Most NFL fans, like myself, obsess over who’s going to win games or which players to start in our fantasy football leagues. One of the fundamental tools we use to look at this are rankings. Rankings are the simplest possible model that can represent a total order, which you can think of as a function that allows you to compare all possible pairs in your set.

**Update**: Though I came up with this on my own, this idea is pretty old. See Ali, Cook and Kress (1986). Next time I’ll spend some more time on Google Scholar :)

# Describing the NFL season

In the NFL regular season, each of the 32 teams plays 16 games. The result is 256 binary outcomes, which if we assume are the same as coin flips (independent trials of a fair coin), then the entirety of the season contains at most 256 bits of information. One way to think about this is that if you could send yourself a string of 256 1s or 0s from January back in time to Septmeber, with a simplistic coding scheme, your past self could correctly predict all 256 games.

I began to think: we all love rankings, but how well can you describe the season with a ranking of teams? There are 32! possible rankings, so a ranking of all 32 teams contains log2(32!) bits of information, or about 118 bits. This is the smallest amount of information you could use to describe what happens in all possible pairings of teams. How accurate is it to describe 256 bits with 118 bits? How many games would you get wrong?

This is also a good way to look at how random outcomes are. If rankings can’t describe the season well, then it’s hard to have a good intuition about which teams are the best in the league.

# Ranking algorithms

Given my training in statistics and love of the NFL, I have tried ranking teams before. The model I used then is a variant of the BTL model.
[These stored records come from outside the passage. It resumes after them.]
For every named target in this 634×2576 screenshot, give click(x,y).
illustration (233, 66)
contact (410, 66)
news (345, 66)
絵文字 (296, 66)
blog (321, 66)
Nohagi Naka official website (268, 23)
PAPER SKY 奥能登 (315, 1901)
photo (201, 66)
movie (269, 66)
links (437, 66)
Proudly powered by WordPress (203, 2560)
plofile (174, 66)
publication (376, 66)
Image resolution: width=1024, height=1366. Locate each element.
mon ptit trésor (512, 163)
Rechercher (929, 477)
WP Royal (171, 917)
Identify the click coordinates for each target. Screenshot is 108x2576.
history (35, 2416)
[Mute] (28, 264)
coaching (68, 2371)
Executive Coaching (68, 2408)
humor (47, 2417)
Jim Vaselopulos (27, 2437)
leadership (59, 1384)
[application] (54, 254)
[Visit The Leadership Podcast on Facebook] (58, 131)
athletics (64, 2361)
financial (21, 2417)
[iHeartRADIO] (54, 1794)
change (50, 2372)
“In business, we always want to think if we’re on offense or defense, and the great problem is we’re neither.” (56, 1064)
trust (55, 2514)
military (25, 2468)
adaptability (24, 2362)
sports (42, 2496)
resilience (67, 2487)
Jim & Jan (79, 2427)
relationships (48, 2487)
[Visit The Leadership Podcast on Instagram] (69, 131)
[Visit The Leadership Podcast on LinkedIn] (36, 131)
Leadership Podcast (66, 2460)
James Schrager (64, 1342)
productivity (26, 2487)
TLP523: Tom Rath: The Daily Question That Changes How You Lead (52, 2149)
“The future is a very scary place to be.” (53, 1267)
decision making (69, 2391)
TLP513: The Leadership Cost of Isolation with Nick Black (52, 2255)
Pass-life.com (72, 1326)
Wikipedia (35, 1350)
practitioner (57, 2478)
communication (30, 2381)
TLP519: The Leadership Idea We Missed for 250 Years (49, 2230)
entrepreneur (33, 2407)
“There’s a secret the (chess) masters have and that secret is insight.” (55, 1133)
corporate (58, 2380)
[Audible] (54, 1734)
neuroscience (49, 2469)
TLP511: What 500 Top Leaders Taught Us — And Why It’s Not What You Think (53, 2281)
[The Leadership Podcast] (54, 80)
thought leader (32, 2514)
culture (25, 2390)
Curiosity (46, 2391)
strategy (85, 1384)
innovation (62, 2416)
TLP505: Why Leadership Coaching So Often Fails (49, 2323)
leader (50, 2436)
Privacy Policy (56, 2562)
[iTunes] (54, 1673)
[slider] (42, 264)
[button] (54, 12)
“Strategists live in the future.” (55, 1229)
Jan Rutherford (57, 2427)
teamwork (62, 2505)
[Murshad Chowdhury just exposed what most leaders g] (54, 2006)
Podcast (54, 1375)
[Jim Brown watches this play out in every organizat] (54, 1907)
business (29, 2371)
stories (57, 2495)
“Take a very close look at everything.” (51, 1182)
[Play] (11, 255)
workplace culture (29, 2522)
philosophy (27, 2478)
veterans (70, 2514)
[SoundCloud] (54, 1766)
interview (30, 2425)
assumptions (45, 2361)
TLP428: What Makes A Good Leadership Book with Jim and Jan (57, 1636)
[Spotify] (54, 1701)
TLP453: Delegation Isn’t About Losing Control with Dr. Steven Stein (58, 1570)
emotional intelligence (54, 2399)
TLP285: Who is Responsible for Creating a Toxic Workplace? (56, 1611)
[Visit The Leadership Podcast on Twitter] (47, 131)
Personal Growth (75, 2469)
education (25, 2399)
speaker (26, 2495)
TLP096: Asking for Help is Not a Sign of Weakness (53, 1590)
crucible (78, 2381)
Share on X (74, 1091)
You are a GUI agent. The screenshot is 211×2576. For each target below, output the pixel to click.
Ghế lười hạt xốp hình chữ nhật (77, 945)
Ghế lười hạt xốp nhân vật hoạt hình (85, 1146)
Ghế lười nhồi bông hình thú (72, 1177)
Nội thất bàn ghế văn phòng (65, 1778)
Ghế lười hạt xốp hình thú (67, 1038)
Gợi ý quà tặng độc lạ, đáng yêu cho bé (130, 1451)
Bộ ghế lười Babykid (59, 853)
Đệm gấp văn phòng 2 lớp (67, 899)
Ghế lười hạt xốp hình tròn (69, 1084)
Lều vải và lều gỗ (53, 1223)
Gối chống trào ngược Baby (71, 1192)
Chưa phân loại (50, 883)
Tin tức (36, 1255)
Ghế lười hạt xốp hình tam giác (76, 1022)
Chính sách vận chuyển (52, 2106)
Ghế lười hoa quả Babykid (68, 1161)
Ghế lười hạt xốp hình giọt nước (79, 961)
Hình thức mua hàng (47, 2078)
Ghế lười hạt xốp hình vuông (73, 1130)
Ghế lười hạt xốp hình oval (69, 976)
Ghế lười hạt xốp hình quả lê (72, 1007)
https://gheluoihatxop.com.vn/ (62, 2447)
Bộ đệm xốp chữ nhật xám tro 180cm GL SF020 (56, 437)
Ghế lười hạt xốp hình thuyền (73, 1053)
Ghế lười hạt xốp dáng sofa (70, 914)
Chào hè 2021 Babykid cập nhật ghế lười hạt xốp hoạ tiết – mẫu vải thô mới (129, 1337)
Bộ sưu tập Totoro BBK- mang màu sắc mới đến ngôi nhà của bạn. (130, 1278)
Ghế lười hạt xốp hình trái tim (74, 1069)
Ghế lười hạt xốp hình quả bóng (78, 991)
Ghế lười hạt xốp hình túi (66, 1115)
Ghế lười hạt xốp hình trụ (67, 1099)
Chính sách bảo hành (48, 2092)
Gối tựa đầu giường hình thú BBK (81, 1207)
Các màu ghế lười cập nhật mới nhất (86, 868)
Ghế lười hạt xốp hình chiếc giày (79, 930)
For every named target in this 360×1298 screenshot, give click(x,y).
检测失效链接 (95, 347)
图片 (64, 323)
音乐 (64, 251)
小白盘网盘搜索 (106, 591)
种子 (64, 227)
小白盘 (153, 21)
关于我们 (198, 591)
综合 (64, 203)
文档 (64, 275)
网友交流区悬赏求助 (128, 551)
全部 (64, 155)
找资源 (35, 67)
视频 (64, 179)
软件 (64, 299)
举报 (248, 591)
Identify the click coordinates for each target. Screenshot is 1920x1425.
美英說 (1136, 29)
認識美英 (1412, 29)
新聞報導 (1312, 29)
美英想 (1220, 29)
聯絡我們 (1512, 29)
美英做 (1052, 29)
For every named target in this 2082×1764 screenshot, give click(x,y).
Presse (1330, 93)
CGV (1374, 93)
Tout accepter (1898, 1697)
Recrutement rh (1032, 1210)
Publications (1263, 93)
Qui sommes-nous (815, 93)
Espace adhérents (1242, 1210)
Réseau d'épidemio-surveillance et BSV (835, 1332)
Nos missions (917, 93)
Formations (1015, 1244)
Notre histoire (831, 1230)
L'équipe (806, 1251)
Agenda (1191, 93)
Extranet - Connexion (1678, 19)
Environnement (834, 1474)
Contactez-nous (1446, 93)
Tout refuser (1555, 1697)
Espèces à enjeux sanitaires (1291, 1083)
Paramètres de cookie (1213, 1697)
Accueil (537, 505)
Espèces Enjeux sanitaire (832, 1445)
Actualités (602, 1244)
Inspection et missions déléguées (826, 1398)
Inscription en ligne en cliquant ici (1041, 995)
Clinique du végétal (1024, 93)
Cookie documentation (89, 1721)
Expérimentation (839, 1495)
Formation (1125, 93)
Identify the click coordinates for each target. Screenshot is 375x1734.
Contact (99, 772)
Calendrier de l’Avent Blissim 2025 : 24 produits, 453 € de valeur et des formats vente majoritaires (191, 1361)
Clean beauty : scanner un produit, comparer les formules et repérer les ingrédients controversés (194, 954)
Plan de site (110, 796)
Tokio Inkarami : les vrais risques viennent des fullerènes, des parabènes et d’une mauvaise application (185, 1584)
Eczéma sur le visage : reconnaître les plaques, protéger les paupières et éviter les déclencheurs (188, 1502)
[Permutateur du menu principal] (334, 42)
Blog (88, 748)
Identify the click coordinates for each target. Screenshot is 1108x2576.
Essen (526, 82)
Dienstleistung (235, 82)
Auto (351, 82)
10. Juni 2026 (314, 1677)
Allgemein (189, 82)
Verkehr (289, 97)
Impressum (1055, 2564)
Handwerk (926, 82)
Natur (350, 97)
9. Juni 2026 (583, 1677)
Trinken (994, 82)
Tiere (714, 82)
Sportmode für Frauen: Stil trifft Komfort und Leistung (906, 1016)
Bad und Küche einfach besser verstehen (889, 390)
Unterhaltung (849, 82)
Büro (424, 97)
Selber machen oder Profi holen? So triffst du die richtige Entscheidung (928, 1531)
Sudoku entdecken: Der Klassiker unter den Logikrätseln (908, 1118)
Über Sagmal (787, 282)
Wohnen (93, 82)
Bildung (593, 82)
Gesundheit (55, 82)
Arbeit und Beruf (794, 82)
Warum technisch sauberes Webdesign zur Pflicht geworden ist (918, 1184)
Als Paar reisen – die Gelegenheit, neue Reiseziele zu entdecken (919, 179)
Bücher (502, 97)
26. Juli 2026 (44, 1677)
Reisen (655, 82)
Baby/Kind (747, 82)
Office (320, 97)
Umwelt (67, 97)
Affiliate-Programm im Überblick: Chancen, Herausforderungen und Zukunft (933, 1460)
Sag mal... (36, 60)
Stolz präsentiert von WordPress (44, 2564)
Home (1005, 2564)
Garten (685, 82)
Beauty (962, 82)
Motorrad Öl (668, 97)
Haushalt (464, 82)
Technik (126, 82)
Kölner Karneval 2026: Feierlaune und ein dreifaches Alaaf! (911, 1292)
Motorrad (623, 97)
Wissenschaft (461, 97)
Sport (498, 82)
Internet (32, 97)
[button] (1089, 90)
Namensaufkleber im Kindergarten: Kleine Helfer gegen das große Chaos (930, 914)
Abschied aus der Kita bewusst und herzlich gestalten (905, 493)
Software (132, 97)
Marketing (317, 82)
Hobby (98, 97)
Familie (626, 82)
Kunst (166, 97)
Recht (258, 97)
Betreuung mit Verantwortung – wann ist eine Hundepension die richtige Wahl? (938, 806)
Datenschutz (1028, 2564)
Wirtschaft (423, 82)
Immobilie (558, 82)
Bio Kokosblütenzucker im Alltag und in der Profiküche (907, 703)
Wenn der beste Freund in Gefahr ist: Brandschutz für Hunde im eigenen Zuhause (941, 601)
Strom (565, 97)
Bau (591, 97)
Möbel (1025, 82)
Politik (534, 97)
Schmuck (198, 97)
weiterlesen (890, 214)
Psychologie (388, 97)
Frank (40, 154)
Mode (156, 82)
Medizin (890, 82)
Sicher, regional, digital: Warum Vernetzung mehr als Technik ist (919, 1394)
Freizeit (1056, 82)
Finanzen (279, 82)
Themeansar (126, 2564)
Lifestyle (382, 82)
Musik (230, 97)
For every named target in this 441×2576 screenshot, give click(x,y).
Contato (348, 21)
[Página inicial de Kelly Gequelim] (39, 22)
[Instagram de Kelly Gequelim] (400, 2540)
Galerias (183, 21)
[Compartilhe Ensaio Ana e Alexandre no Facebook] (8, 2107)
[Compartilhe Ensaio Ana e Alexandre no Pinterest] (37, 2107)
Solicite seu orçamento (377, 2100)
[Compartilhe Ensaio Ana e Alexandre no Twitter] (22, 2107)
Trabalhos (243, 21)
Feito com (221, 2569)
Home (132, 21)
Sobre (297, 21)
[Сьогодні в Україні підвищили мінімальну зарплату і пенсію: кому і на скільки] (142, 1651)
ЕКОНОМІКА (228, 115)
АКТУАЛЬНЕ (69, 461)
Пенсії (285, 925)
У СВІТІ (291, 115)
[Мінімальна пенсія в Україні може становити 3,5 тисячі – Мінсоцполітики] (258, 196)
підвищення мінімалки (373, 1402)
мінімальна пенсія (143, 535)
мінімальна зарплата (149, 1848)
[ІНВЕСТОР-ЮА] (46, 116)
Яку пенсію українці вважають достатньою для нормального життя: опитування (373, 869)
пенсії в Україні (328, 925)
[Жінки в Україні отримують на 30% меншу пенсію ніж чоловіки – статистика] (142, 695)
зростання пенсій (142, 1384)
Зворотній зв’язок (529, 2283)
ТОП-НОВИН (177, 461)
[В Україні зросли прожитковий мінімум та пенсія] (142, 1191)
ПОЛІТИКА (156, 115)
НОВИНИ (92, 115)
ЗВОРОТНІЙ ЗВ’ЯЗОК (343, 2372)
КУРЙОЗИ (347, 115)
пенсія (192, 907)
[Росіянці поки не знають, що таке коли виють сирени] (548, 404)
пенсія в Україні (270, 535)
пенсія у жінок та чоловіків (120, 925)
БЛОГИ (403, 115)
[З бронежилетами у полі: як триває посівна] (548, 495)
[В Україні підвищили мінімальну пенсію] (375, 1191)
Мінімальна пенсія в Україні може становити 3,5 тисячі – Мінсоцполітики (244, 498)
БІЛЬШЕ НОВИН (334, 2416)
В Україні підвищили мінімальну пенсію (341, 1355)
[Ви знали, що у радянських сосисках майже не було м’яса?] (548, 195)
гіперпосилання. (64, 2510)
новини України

These models essentially posit that teams can be assigned a real number that represents their strength (they exist in a latent “quality” space), and that the probability of team A beating team B is proportional to the differences in their strengths. Essentially this is a logistic regression with dummy variables for teams.

As I looked into the mathematics of ranking, I found that many smart people have thought long and hard about this problem. The abstract problem is how to take a series of pairwise comparisons and generate a total order relation.

The tricky bit is that these problems have a recursive structure: first you rank teams naively, then you re-rank adjusting for strength of schedule from your naive ranking, then you re-rank using the new strengths, and so forth. It’s no surprise then that most sophisticated ranking procedures use something like the power method to compute eigenvectors of a square matrix that encodes the pairwise comparisons.

The BTL model is probabilistic, while the eigenvector model is derived using linear algebra. They are computed differently but there is a deep relationship between the two in that they optimize very similar objective functions.

# Optimal ranking with graphs

The pairwise comparison matrix (the element at row i, column j is 1 if i beat j) is also a representation for a directed graph. Using this representation, the ranking problem can then be posed slightly differently.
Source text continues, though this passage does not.